We prove the countability of \(X\cup Y\) only for two sets that are countably infinite, so if \(X\cong \mathbb{N}\) and \(Y\cong \mathbb{N}\). Because \(\mathbb{N}\cong \{n\in \mathbb{N}\mid n\text{ is even}\}\) and \(\mathbb{N}\cong \{n\in \mathbb{N}\mid n\text{ is odd}\}\), we can create a bijective function from \(X\cup Y\) to \(\mathbb{N}\) by mapping \(X\) bijectively to \(\mathbb{N}\mid n\text{ is even}\}\) and \(Y\) bijectively to \(\mathbb{N}\mid n\text{ is odd}\}\). In other words, \(X\cup Y\) is countable.

We prove the countability of \(X\times Y\) only for two sets that are countably infinite, so if \(X\cong \mathbb{N}\) and \(Y\cong \mathbb{N}\). Then, there is a bijection from \(X\times Y\) to \(\mathbb{N}\times \mathbb{N}\). Thus, \(X\times Y\cong\mathbb{N}\times \mathbb{N}\). Because \(\mathbb{N}\times \mathbb{N}\cong (\mathbb{N}\), we have \(X\times Y\cong\mathbb{N}\). In other words, \(X\times Y\) is countable.

We first show that the set \(\mathbb{Q}^{+}\) of all positive rational numbers is countably infinite. These positive rational numbers can be considered as \(p/q\) with \(p\) and \(q\) positive natural numbers and \(p/q\) an irreducible fraction, i.e., \(\mathrm{gcd}(p,q)=1\). We can now define the function \(f:\;\mathbb{Q}\rightarrow \mathbb{Z}\times \mathbb{Z}\backslash\{0\}\) by \(f(p/q)=(p,q)\). Then \(f\) is an injective function. Because \(\mathbb{N}\times \mathbb{N}\) is countably infinite and \(f(\mathbb{Q}^{+}\) is a infinite subset of this, it follows that \(f(\mathbb{Q}^{+})\) is countably infinite. But then \(\mathbb{Q}^{+}\) is also countably infinite.

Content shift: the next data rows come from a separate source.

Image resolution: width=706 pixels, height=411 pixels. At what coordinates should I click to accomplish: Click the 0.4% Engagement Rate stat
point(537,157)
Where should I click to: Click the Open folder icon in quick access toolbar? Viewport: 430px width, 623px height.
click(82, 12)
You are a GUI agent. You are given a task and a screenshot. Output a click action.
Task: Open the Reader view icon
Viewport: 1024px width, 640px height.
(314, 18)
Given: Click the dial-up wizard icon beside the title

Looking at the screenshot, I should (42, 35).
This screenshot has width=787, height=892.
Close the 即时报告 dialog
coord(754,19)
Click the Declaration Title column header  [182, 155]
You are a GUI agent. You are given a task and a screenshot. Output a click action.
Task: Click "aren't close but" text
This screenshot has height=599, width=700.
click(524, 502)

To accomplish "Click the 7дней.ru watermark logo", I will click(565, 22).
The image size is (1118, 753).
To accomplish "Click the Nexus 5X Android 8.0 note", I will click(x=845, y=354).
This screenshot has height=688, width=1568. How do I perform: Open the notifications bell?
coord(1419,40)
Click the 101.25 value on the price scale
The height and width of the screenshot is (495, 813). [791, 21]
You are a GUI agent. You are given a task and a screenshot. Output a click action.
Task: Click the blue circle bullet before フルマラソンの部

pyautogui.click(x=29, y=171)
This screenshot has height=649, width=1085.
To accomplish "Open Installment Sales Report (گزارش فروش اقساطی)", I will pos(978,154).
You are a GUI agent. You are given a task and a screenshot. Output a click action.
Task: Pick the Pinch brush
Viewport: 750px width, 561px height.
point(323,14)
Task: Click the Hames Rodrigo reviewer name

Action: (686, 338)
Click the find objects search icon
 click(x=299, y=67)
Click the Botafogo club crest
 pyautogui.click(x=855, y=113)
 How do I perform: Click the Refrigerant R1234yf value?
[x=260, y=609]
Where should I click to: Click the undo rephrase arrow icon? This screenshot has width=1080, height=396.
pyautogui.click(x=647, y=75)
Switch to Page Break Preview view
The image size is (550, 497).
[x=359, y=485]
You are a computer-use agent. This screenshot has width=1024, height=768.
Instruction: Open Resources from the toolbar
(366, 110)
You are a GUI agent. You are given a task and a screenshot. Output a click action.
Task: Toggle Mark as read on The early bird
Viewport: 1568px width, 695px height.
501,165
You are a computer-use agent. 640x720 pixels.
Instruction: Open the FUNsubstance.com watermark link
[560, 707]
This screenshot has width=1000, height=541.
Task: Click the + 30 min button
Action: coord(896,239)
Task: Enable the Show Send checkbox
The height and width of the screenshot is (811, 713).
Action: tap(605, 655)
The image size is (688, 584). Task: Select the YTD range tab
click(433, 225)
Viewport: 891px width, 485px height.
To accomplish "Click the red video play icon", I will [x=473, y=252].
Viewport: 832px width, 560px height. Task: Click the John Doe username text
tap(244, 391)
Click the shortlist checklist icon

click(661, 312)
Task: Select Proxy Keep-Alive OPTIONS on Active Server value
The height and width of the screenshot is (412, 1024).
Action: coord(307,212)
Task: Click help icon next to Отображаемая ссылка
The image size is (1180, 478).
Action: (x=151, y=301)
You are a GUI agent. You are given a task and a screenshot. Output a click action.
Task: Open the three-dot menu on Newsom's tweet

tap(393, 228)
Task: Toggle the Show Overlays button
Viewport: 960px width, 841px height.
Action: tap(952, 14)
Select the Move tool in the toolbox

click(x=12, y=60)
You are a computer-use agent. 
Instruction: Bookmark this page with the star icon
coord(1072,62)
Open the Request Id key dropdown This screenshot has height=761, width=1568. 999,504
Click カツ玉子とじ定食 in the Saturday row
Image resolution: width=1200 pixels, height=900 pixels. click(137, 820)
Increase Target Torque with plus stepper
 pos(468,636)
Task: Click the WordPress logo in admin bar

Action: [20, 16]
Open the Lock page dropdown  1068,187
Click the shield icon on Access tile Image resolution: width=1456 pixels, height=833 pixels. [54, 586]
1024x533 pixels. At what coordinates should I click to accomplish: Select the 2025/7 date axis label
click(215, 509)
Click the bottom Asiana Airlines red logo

The set \(\mathbb{Q}^{-}\) of all negative rational numbers is evidently equipotent to \(\mathbb{Q}^{+}\) and thus also countably infinite. Therefore, \(\mathbb{Q}=\mathbb{Q}^{-}\cup\{0\}\cup \mathbb{Q}^{+}\), as union of countable sets, is also countable. Because the set of rational numbers is not finite, we know that this set is countably infinite.